Base64 Encoder / Decoder
Convert UTF-8 text to Base64 and back in one click.
Output
About this tool
This Base64 encoder and decoder converts UTF-8 text to Base64-encoded output and back. It handles both standard Base64 (using + and /) and Base64url (using - and _, with optional padding omission) - the URL-safe variant normalizes - and _ before decoding so JWT segments and URL-embedded Base64 values decode correctly without manual character substitution. All processing happens locally in your browser using JavaScript's native btoa() and atob() functions with UTF-8 encoding applied via encodeURIComponent to correctly handle non-ASCII characters.
Real example
Input: {"sub":"user-42","role":"admin"}
Base64 encoded output: eyJzdWIiOiJ1c2VyLTQyIiwicm9sZSI6ImFkbWluIn0=
This is the exact format used in JWT payload segments. A JWT token like eyJhbGciOiJIUzI1NiJ9.eyJzdWIiOiJ1c2VyLTQyIn0.sig has three dot-separated parts - header, payload, and signature - each Base64url-encoded. Paste any segment here to read its contents. The trailing = padding may be absent in JWT segments (Base64url allows padding omission) - the decoder handles both cases. For full JWT inspection including all claims, use the JWT Decoder which processes all three segments at once.
Common use cases
- JWT segment inspection: JWT tokens are three Base64url-encoded segments separated by dots. Copy the header or payload segment (between the dots) and decode it here to read the JSON claims - algorithm, subject, expiration, issued-at, and any custom claims. This is the fastest way to inspect a JWT without installing a separate tool.

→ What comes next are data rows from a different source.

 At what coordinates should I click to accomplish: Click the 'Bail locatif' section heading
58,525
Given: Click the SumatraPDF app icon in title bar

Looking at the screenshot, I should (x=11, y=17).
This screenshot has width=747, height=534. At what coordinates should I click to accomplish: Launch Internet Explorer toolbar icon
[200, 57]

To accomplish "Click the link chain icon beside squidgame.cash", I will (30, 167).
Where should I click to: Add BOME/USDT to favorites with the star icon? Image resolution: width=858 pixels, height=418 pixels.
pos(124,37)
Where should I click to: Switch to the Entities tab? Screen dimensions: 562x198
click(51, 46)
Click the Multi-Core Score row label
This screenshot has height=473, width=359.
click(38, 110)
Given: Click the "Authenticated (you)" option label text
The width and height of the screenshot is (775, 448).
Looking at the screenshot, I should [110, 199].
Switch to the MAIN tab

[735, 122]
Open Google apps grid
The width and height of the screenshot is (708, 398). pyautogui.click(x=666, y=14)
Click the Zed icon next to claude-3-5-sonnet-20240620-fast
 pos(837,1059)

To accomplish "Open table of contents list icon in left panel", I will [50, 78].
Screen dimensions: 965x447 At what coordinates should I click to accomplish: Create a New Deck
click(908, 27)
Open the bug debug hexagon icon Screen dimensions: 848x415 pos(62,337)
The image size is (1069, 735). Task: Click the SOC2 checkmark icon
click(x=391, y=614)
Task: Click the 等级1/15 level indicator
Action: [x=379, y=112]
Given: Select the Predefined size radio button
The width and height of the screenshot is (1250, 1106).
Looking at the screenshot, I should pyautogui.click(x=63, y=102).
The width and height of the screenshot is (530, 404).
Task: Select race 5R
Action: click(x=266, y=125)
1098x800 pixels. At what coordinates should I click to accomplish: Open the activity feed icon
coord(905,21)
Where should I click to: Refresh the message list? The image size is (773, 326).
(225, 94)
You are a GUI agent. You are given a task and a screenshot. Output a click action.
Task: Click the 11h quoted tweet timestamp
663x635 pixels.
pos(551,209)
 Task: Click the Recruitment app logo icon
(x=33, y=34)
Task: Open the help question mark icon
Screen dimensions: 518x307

- HTTP Basic Auth credential encoding: The Authorization header for HTTP Basic Auth requires
Base64(username:password). Typeusername:passwordin the input and click Encode to produce the value that goes afterBasicin the header. Use this when testing APIs that require Basic Auth without writing code. - Inspecting Base64-encoded log values: Application logs and SIEM events often contain Base64-encoded fields (event payloads, serialized objects, embedded tokens). Paste the encoded string here to decode it and read the underlying value without needing to write a script.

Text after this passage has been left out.